Netflix Prices Went Up Again – I Bought a DVD Player Instead
Return to Physical Media & Alternatives
- Many see rising streaming prices and ads as a push back to DVDs/Blu-rays, external drives, and local playback.
- Some resurrect old consoles (PS3/PS5) or buy cheap Blu‑ray players from thrift stores.
- Others find physical discs’ UX (menus, FBI warnings, finicky players) clunky and end up ripping everything anyway.
Libraries, Kanopy & Hoopla
- Public libraries are widely praised as a free or cheap source of DVDs/Blu-rays, games, and streaming (Kanopy, Hoopla, Libby, etc.).
- Experiences differ: some report long waitlists and limited collections; others say shelves are underused.
- Debate over library economics: some argue costs per checkout/visit are high; others call it excellent public value and note libraries also run programs and provide community space.
Video & Audio Quality: Discs vs Streaming
- Strong consensus that Blu-ray and especially 4K UHD discs beat typical streaming bitrates, especially on large screens.
- Disagreement on DVD quality: some find 480p MPEG‑2 unacceptable on modern displays; others say good upscaling and modest screen sizes make it fine.
- Audio: lossless Blu‑ray tracks and proper Atmos/TrueHD support on certain devices are key reasons some prefer local playback.
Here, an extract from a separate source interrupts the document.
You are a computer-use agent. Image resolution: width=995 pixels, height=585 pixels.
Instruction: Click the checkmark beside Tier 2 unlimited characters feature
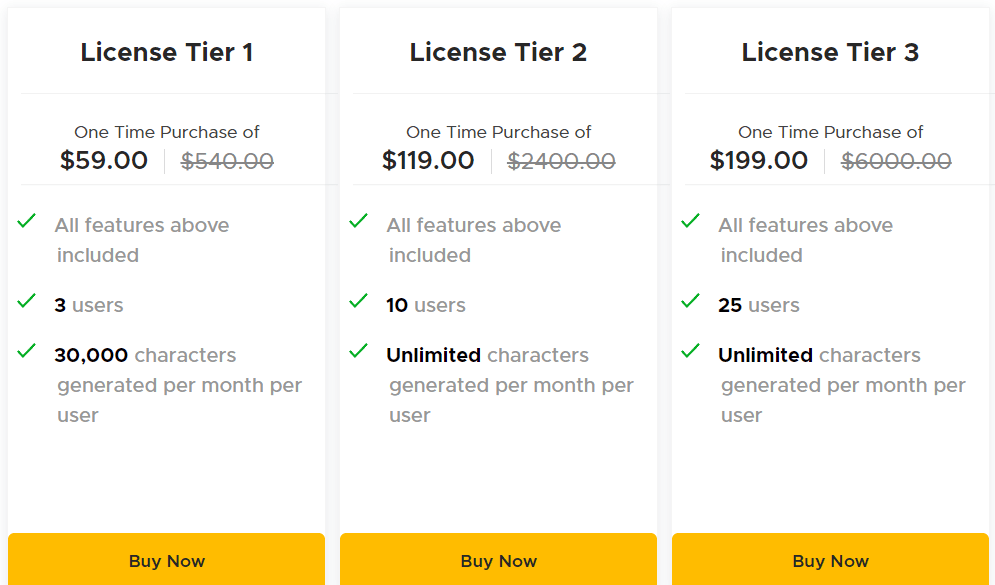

Ripping, Home Media Servers & Piracy
- Many run Plex/Jellyfin/Emby on NAS/seedboxes with automation tools (Radarr/Sonarr) and view this as “better than Netflix”.
- Legal status of ripping is contested: users distinguish between likely-illegal DRM circumvention and widely accepted personal backup ethics.
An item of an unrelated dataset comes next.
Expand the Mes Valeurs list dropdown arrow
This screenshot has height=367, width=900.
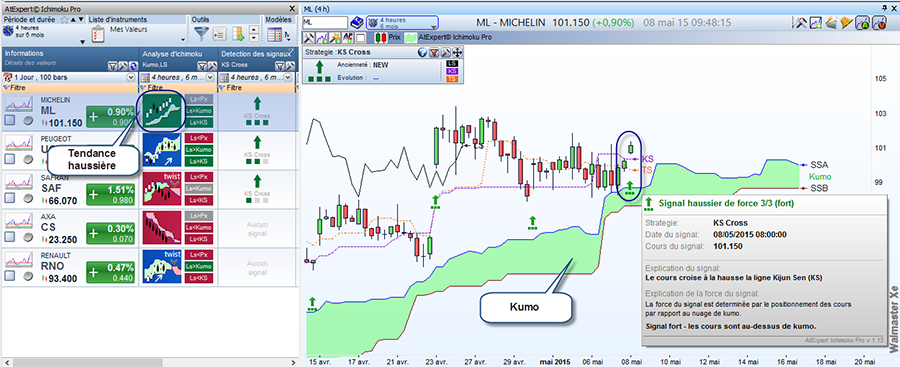(183, 40)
- Private trackers, seedboxes, and “sailing the high seas” are repeatedly mentioned as responses to “enshittified” streaming.
Cost, Value & Subscription Strategies
- Users recall Netflix DVDs as fast, cheap, and generous; modern mail-rental clones are seen as slower and pricier, partly due to scale.
- Common strategy: rotate a single streaming service, binge, then cancel; some want automation for subscribe/cancel cycles.
- Others quit streaming entirely, reporting more reading, hobbies, and better sleep.
Cultural & Content Concerns
- Complaints about constant removals, edited “for modern audiences,” and lack of physical releases for some shows.
- Split views on current content quality: some see a post‑2020 decline; others argue there’s always been lots of “trash” around a smaller core of good work.